## What is being asked
Each record below should appear again exactly as written.

================================

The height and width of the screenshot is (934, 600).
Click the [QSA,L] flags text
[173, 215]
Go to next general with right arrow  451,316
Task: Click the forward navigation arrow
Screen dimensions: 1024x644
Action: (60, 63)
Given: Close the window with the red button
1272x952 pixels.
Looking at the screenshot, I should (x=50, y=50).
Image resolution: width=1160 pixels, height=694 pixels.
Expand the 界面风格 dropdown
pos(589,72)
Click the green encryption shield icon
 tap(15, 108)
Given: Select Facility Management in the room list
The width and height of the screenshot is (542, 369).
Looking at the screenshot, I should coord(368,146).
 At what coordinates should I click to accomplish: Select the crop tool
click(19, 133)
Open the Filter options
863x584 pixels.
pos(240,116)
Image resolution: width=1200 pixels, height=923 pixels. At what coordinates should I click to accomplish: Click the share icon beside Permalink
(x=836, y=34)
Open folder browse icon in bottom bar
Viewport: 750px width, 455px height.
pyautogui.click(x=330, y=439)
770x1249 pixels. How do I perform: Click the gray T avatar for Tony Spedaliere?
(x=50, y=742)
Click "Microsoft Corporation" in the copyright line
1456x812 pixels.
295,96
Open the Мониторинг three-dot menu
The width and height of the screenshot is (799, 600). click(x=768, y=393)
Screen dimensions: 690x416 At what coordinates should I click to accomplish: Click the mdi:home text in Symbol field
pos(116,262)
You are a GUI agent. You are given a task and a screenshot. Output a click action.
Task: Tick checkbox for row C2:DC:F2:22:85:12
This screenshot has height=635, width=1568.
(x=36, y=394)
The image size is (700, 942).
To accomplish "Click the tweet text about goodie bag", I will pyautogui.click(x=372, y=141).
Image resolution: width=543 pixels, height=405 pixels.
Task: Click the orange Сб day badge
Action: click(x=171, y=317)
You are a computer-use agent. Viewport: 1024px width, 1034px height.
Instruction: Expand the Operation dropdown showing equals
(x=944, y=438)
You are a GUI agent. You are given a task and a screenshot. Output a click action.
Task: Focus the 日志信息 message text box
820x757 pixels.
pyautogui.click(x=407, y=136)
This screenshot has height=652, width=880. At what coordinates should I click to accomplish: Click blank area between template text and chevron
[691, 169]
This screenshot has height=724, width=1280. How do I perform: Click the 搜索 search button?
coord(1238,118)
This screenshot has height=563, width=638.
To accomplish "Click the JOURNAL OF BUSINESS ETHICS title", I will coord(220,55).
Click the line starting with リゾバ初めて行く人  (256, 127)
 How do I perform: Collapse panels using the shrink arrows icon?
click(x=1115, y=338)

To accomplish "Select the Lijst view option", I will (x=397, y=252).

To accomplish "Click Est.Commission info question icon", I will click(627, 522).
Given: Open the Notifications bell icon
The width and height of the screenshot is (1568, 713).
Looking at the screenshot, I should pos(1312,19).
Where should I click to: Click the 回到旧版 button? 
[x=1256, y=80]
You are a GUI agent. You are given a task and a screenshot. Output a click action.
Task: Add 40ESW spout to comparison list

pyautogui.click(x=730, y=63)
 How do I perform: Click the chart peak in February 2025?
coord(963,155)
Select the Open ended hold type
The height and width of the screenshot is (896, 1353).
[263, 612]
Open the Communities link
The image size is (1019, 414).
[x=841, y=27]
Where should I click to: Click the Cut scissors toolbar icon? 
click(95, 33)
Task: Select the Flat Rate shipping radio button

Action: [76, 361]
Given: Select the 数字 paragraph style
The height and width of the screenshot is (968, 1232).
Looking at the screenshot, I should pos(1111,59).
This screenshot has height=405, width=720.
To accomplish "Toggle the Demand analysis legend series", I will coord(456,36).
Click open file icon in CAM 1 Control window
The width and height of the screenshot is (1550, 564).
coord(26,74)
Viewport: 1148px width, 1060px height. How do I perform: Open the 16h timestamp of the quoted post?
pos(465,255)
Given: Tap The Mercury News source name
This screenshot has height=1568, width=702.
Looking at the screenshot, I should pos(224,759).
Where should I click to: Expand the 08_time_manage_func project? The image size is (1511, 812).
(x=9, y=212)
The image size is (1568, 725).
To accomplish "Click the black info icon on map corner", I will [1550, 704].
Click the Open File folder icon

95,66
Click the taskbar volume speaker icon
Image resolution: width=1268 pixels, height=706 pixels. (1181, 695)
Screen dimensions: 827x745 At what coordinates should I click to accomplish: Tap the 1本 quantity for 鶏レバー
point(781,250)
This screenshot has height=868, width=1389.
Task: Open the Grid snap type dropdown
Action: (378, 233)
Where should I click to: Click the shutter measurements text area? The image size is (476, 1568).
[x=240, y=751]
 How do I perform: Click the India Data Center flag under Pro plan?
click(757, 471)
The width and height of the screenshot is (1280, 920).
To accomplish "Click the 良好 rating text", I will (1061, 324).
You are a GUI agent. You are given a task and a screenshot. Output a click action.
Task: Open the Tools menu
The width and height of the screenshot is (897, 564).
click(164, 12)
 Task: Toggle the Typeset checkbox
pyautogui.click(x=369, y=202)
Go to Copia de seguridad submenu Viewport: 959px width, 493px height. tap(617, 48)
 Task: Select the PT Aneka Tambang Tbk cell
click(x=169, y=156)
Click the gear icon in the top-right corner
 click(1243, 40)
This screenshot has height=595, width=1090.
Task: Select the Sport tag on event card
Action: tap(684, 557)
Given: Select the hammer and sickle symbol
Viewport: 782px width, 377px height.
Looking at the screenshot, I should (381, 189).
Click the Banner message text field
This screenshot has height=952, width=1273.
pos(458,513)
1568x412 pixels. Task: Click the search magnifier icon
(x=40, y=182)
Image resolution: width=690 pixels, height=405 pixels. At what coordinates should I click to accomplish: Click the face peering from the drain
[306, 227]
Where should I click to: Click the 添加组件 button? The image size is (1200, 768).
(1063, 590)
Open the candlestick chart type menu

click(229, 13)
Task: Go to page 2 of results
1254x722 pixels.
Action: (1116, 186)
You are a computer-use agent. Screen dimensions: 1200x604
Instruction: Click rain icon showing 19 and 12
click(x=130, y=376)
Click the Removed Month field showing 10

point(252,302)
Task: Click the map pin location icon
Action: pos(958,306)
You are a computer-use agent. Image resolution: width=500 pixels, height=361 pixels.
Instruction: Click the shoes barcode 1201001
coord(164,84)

================================

## Solution for this task
The height and width of the screenshot is (934, 600).
Click the [QSA,L] flags text
[173, 215]
Go to next general with right arrow  451,316
Task: Click the forward navigation arrow
Screen dimensions: 1024x644
Action: (60, 63)
Given: Close the window with the red button
1272x952 pixels.
Looking at the screenshot, I should (x=50, y=50).
Image resolution: width=1160 pixels, height=694 pixels.
Expand the 界面风格 dropdown
pos(589,72)
Click the green encryption shield icon
 tap(15, 108)
Given: Select Facility Management in the room list
The width and height of the screenshot is (542, 369).
Looking at the screenshot, I should coord(368,146).
 At what coordinates should I click to accomplish: Select the crop tool
click(19, 133)
Open the Filter options
863x584 pixels.
pos(240,116)
Image resolution: width=1200 pixels, height=923 pixels. At what coordinates should I click to accomplish: Click the share icon beside Permalink
(x=836, y=34)
Open folder browse icon in bottom bar
Viewport: 750px width, 455px height.
pyautogui.click(x=330, y=439)
770x1249 pixels. How do I perform: Click the gray T avatar for Tony Spedaliere?
(x=50, y=742)
Click "Microsoft Corporation" in the copyright line
1456x812 pixels.
295,96
Open the Мониторинг three-dot menu
The width and height of the screenshot is (799, 600). click(x=768, y=393)
Screen dimensions: 690x416 At what coordinates should I click to accomplish: Click the mdi:home text in Symbol field
pos(116,262)
You are a GUI agent. You are given a task and a screenshot. Output a click action.
Task: Tick checkbox for row C2:DC:F2:22:85:12
This screenshot has height=635, width=1568.
(x=36, y=394)
The image size is (700, 942).
To accomplish "Click the tweet text about goodie bag", I will pyautogui.click(x=372, y=141).
Image resolution: width=543 pixels, height=405 pixels.
Task: Click the orange Сб day badge
Action: click(x=171, y=317)
You are a computer-use agent. Viewport: 1024px width, 1034px height.
Instruction: Expand the Operation dropdown showing equals
(x=944, y=438)
You are a GUI agent. You are given a task and a screenshot. Output a click action.
Task: Focus the 日志信息 message text box
820x757 pixels.
pyautogui.click(x=407, y=136)
This screenshot has height=652, width=880. At what coordinates should I click to accomplish: Click blank area between template text and chevron
[691, 169]
This screenshot has height=724, width=1280. How do I perform: Click the 搜索 search button?
coord(1238,118)
This screenshot has height=563, width=638.
To accomplish "Click the JOURNAL OF BUSINESS ETHICS title", I will coord(220,55).
Click the line starting with リゾバ初めて行く人  (256, 127)
 How do I perform: Collapse panels using the shrink arrows icon?
click(x=1115, y=338)

To accomplish "Select the Lijst view option", I will (x=397, y=252).

To accomplish "Click Est.Commission info question icon", I will click(627, 522).
Given: Open the Notifications bell icon
The width and height of the screenshot is (1568, 713).
Looking at the screenshot, I should pos(1312,19).
Where should I click to: Click the 回到旧版 button? 
[x=1256, y=80]
You are a GUI agent. You are given a task and a screenshot. Output a click action.
Task: Add 40ESW spout to comparison list

pyautogui.click(x=730, y=63)
 How do I perform: Click the chart peak in February 2025?
coord(963,155)
Select the Open ended hold type
The height and width of the screenshot is (896, 1353).
[263, 612]
Open the Communities link
The image size is (1019, 414).
[x=841, y=27]
Where should I click to: Click the Cut scissors toolbar icon? 
click(95, 33)
Task: Select the Flat Rate shipping radio button

Action: [76, 361]
Given: Select the 数字 paragraph style
The height and width of the screenshot is (968, 1232).
Looking at the screenshot, I should pos(1111,59).
This screenshot has height=405, width=720.
To accomplish "Toggle the Demand analysis legend series", I will coord(456,36).
Click open file icon in CAM 1 Control window
The width and height of the screenshot is (1550, 564).
coord(26,74)
Viewport: 1148px width, 1060px height. How do I perform: Open the 16h timestamp of the quoted post?
pos(465,255)
Given: Tap The Mercury News source name
This screenshot has height=1568, width=702.
Looking at the screenshot, I should pos(224,759).
Where should I click to: Expand the 08_time_manage_func project? The image size is (1511, 812).
(x=9, y=212)
The image size is (1568, 725).
To accomplish "Click the black info icon on map corner", I will [1550, 704].
Click the Open File folder icon

95,66
Click the taskbar volume speaker icon
Image resolution: width=1268 pixels, height=706 pixels. (1181, 695)
Screen dimensions: 827x745 At what coordinates should I click to accomplish: Tap the 1本 quantity for 鶏レバー
point(781,250)
This screenshot has height=868, width=1389.
Task: Open the Grid snap type dropdown
Action: (378, 233)
Where should I click to: Click the shutter measurements text area? The image size is (476, 1568).
[x=240, y=751]
 How do I perform: Click the India Data Center flag under Pro plan?
click(757, 471)
The width and height of the screenshot is (1280, 920).
To accomplish "Click the 良好 rating text", I will (1061, 324).
You are a GUI agent. You are given a task and a screenshot. Output a click action.
Task: Open the Tools menu
The width and height of the screenshot is (897, 564).
click(164, 12)
 Task: Toggle the Typeset checkbox
pyautogui.click(x=369, y=202)
Go to Copia de seguridad submenu Viewport: 959px width, 493px height. tap(617, 48)
 Task: Select the PT Aneka Tambang Tbk cell
click(x=169, y=156)
Click the gear icon in the top-right corner
 click(1243, 40)
This screenshot has height=595, width=1090.
Task: Select the Sport tag on event card
Action: tap(684, 557)
Given: Select the hammer and sickle symbol
Viewport: 782px width, 377px height.
Looking at the screenshot, I should (381, 189).
Click the Banner message text field
This screenshot has height=952, width=1273.
pos(458,513)
1568x412 pixels. Task: Click the search magnifier icon
(x=40, y=182)
Image resolution: width=690 pixels, height=405 pixels. At what coordinates should I click to accomplish: Click the face peering from the drain
[306, 227]
Where should I click to: Click the 添加组件 button? The image size is (1200, 768).
(1063, 590)
Open the candlestick chart type menu

click(229, 13)
Task: Go to page 2 of results
1254x722 pixels.
Action: (1116, 186)
You are a computer-use agent. Screen dimensions: 1200x604
Instruction: Click rain icon showing 19 and 12
click(x=130, y=376)
Click the Removed Month field showing 10

point(252,302)
Task: Click the map pin location icon
Action: pos(958,306)
You are a computer-use agent. Image resolution: width=500 pixels, height=361 pixels.
Instruction: Click the shoes barcode 1201001
coord(164,84)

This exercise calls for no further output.